Essex

Quadcopter drone flew 'too close' to Southend-bound plane

Map of aircraft route Image copyright UK Airprox Board
Image caption A diagram was issued based on radar and pilot reports

A drone came close to colliding with a passenger plane when it was "deliberately" flown close to the aircraft, a report has said.

The object, believed to be a quadcopter, came within 25m (82ft) of the AT72 coming in to land at Southend airport on 30 May.

A recently-issued report by the UK Airprox Board said the risk of collision was assessed as "high".

Police were contacted but the drone's operator could not be found.

The report said the plane's co-pilot "formed the impression that the quadcopter had been flown deliberately close".

He had seen it flying at the same level on one side of the aircraft, before it "made a turn to fly in the opposite direction to his aircraft, around 25m away and at the same level."

Air traffic controllers at Southend airport told the pilot "a couple" of quadcopters had previously been reported in the area.

Rules and regulations

The four-rotor craft are commonly used as unmanned aerial vehicles (UAV) or drones and are exempt from many flying regulations because of their small size.

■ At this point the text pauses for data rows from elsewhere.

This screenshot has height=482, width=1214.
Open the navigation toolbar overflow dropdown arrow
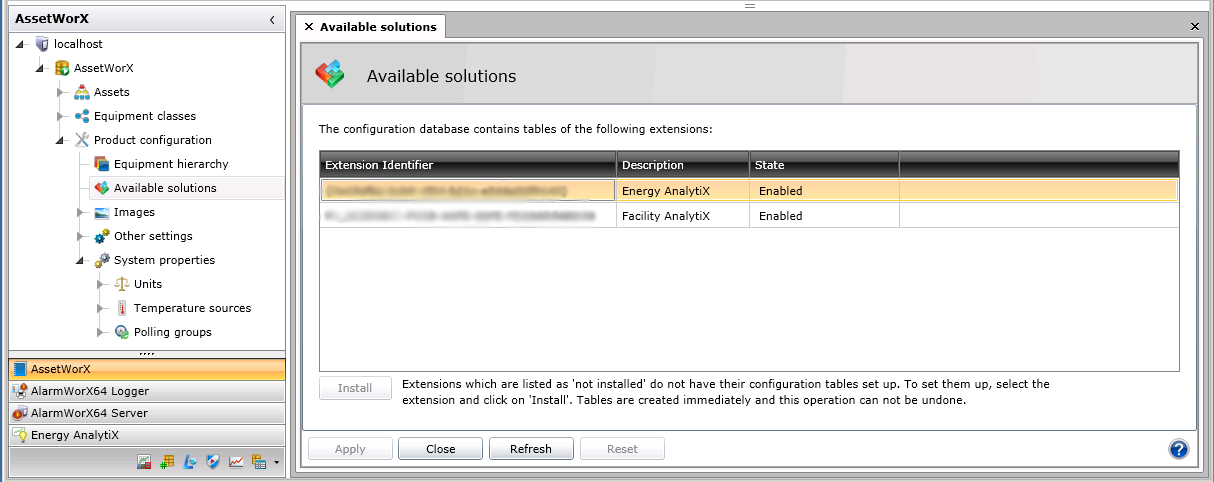click(x=276, y=462)
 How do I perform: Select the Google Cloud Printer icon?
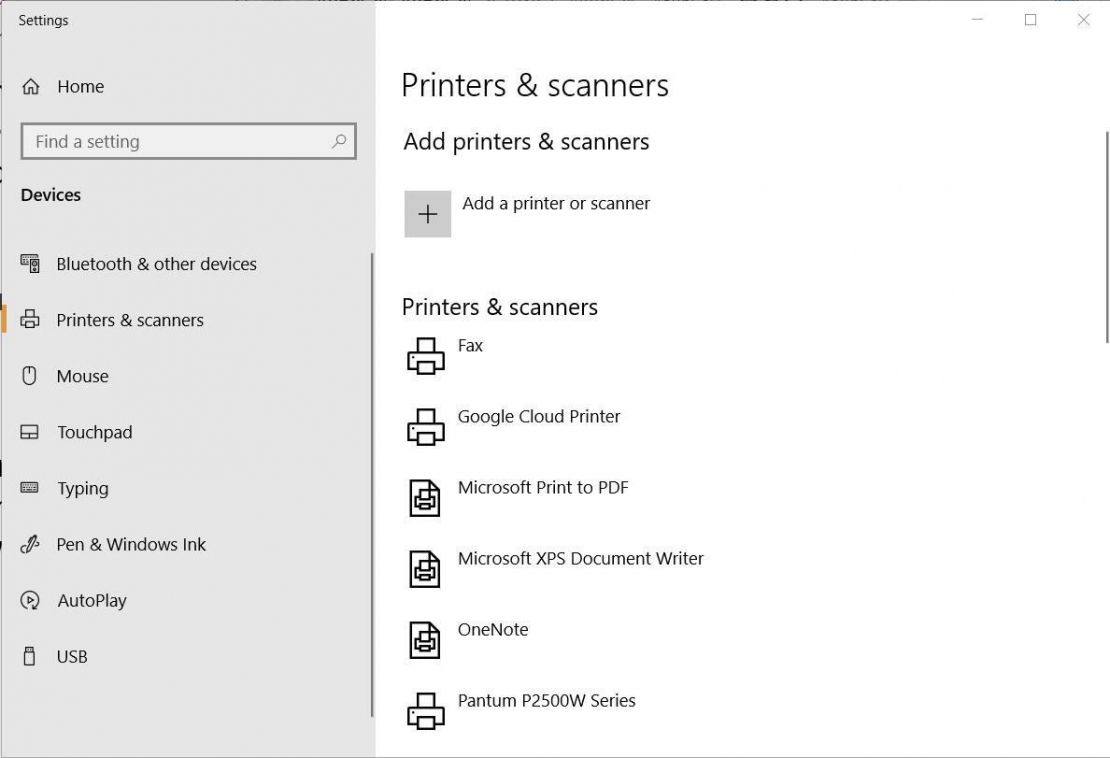pyautogui.click(x=426, y=427)
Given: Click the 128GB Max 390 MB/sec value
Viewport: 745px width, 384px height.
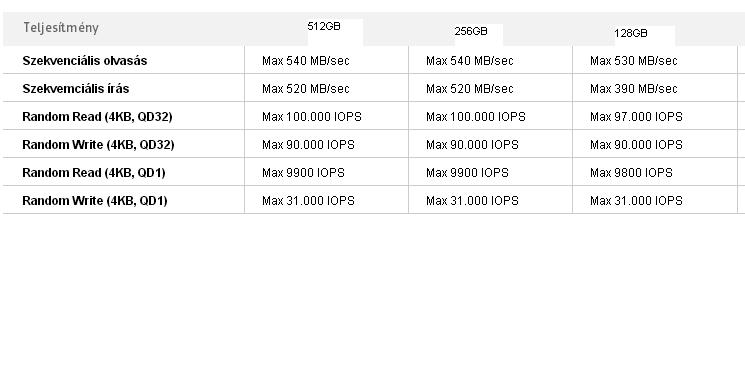Looking at the screenshot, I should coord(633,89).
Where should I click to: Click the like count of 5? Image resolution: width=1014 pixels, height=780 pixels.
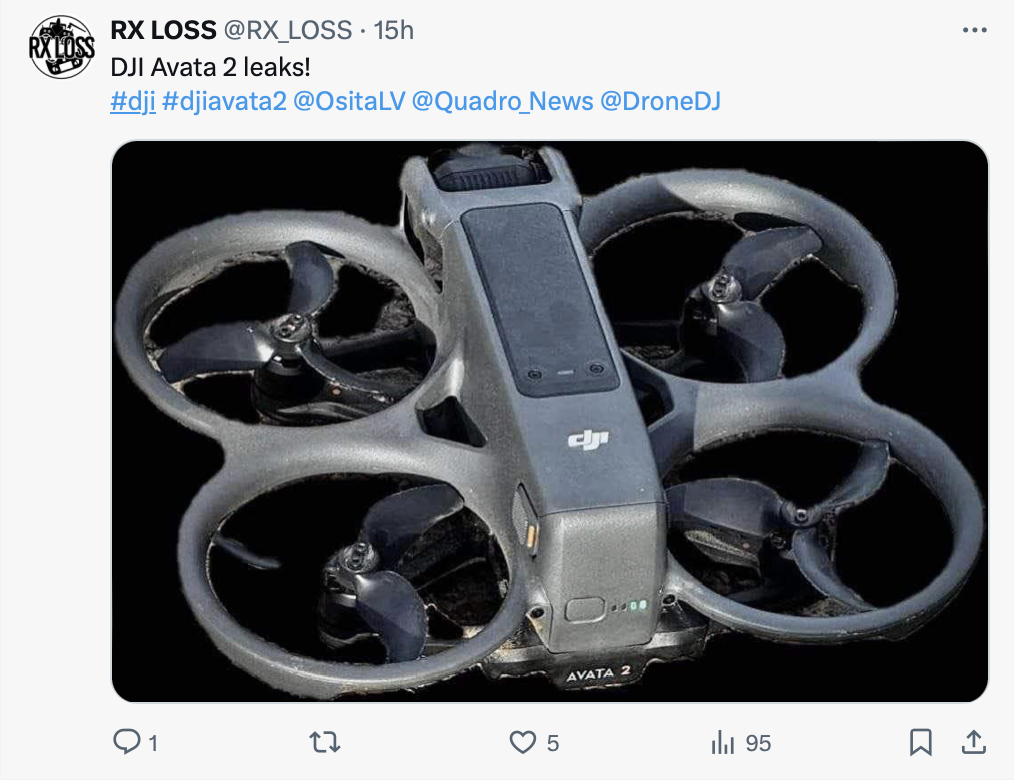pos(553,743)
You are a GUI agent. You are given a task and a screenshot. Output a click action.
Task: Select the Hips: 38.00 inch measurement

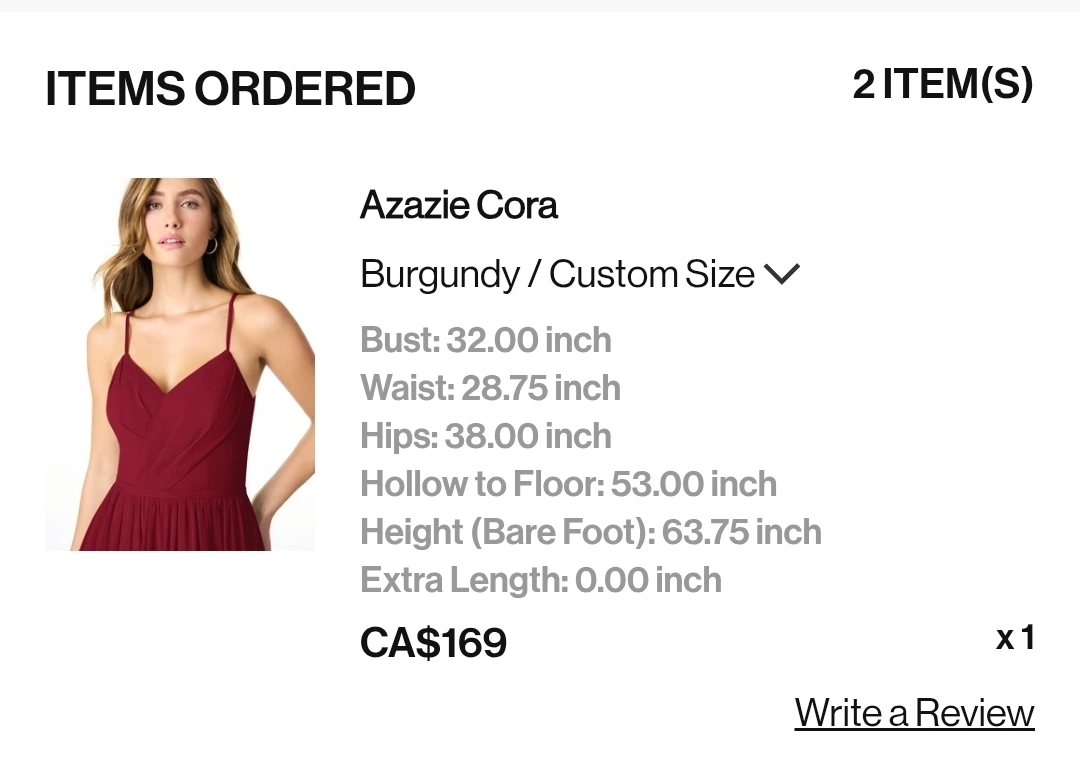tap(486, 436)
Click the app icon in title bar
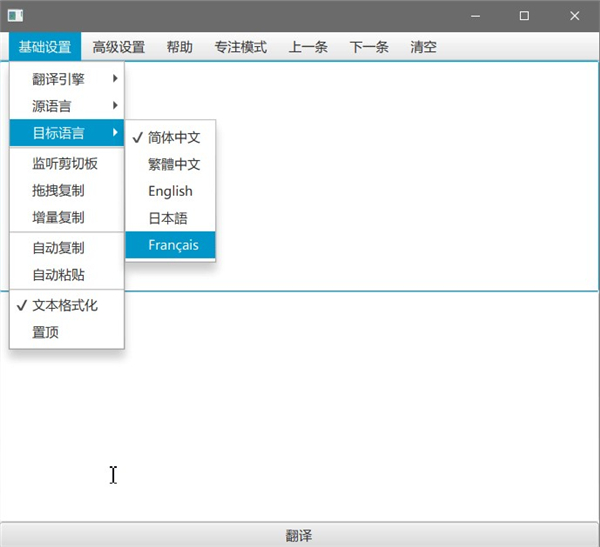The image size is (600, 547). tap(16, 16)
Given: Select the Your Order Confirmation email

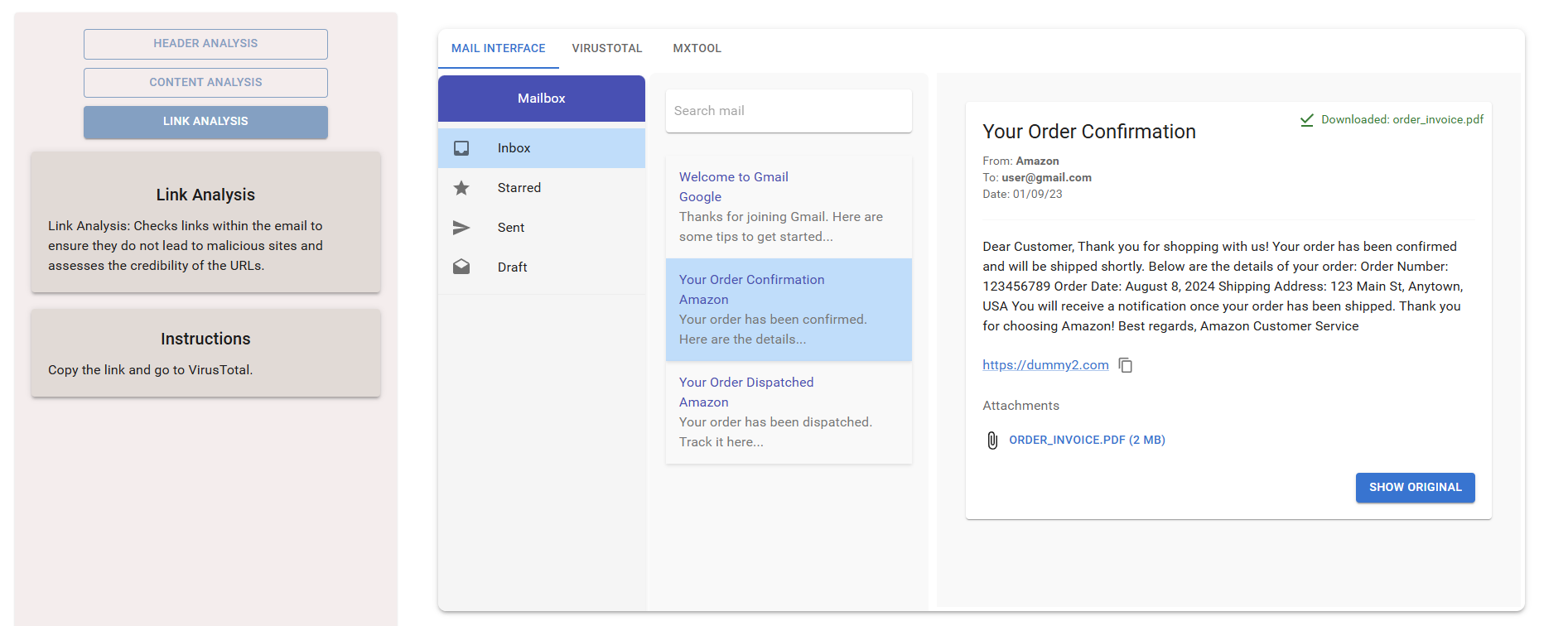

But they are subject to certain rules, including Article 138 of the Air Navigation Order, which states "a person must not recklessly or negligently cause or permit an aircraft to endanger any person or property."

Image copyright PA
Image caption The quadcopter was spotted flying near the plane as it came in to Southend airport

The Civil Aviation Authority (CAA) also prohibits the flying of drones over or within 150m of built-up areas.

The UK Airprox Board deals with aviation reports concerning "near misses", also known as an air proximity hazards.

Members of its board were said to be "disappointed that someone would fly a quadcopter so high on the extended approach path to an airport".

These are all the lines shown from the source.